According to the Big Bang theory, our early universe went through a period of exponential faster-than-light expansion, or inflation. This cosmic inflation would have produced ripples in spacetime, or gravitational waves. These waves have long been theorized, and there has been some indirect evidence for them, but they are extremely difficult to directly observe, as their displacement is far smaller than the width of an atom. As a result, scientists had been unable to find any direct experimental evidence that they actually exist since they were first predicted in 1916 by none other than Albert Einstein.
Then, in March of last year, Harvard University announced that a team of astrophysicists had discovered evidence of gravitational waves, the "smoking gun" for the Big Bang theory. Later, an international team of researchers cast doubt on the BICEP2 conclusions, claiming that the data could have been the result of space dust. Then two weeks ago, the author of a new study confirmed that the results were, in fact, confounded by the presence of space dust.

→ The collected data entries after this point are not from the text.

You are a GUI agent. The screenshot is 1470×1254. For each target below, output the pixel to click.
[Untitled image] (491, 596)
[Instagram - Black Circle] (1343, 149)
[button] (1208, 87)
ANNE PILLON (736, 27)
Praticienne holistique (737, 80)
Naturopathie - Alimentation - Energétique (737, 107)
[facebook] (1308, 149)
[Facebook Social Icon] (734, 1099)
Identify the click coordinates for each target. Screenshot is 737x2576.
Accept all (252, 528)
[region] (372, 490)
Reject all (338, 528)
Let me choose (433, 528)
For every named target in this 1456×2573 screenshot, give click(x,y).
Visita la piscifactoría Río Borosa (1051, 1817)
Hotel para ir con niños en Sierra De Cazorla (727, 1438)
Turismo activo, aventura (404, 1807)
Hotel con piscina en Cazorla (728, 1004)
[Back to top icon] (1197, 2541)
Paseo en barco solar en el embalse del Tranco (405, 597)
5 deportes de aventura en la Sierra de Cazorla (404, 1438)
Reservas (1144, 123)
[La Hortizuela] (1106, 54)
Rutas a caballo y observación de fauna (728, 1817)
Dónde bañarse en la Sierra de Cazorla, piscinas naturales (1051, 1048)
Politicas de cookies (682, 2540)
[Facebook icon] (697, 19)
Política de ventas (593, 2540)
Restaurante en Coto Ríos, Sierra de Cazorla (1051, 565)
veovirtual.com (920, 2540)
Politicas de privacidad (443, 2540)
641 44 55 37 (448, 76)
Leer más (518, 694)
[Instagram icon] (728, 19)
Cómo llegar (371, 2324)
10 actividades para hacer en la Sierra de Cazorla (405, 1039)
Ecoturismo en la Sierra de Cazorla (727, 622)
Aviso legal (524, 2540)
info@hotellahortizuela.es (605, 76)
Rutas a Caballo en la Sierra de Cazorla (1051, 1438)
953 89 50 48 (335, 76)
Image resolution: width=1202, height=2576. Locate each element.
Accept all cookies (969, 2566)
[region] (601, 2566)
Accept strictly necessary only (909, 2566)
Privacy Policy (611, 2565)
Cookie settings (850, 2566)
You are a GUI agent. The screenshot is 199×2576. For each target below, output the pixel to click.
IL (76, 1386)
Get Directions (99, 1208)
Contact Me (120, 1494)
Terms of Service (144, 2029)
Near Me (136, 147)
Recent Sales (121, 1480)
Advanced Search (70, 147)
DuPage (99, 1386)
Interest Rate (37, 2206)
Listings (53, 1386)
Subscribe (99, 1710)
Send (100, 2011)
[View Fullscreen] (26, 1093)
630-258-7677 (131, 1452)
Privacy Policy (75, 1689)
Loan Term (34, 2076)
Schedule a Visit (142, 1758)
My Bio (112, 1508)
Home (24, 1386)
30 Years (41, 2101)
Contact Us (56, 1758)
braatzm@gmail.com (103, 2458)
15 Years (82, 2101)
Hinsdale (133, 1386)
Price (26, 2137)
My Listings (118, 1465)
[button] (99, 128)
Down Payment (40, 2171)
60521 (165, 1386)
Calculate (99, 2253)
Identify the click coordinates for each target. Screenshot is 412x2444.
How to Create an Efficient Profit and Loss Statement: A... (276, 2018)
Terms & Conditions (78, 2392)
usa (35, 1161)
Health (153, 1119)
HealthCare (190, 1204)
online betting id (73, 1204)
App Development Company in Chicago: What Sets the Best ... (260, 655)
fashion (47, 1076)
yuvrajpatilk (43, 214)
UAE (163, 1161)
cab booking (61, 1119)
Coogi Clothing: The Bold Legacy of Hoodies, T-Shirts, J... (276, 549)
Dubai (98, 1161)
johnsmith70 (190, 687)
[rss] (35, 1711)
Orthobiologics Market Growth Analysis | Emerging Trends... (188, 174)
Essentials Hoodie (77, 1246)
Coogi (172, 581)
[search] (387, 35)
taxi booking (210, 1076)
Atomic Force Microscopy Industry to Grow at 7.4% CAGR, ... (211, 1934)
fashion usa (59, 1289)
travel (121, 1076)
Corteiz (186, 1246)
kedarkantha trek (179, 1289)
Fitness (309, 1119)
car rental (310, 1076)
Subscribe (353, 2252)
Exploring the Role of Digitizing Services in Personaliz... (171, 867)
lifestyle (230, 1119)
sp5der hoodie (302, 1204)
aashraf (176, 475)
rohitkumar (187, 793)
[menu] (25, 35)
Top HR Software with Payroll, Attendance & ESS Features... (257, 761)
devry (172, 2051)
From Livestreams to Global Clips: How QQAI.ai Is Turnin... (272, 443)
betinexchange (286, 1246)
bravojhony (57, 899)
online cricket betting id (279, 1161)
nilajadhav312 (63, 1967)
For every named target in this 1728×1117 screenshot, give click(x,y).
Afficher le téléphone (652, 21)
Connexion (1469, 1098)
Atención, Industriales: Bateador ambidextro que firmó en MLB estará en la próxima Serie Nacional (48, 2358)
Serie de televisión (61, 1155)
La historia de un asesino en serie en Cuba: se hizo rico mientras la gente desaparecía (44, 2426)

Following this announcement, the race to discover this game-changing phenomenon is officially back on. And although the specific date of January 1, 2017 is obviously somewhat tongue-in-cheek, the 900 scientists who work on this project at Ligo (Laser Interferometer Gravitational Wave Observatory) believe that sometime in the next two years, their instruments will finally be sensitive enough to detect these infinitesimal waves.
In addition to this project, ESA will launch a spacecraft called LISA-Pathfinder later this year, which is designed to test the concept of low-frequency gravitational wave detection in space. According to ESA, it is necessarily to test technologies that could detect gravitational wave frequencies in space, because there are too many confounding variables on Earth, including our planet's gravitational force.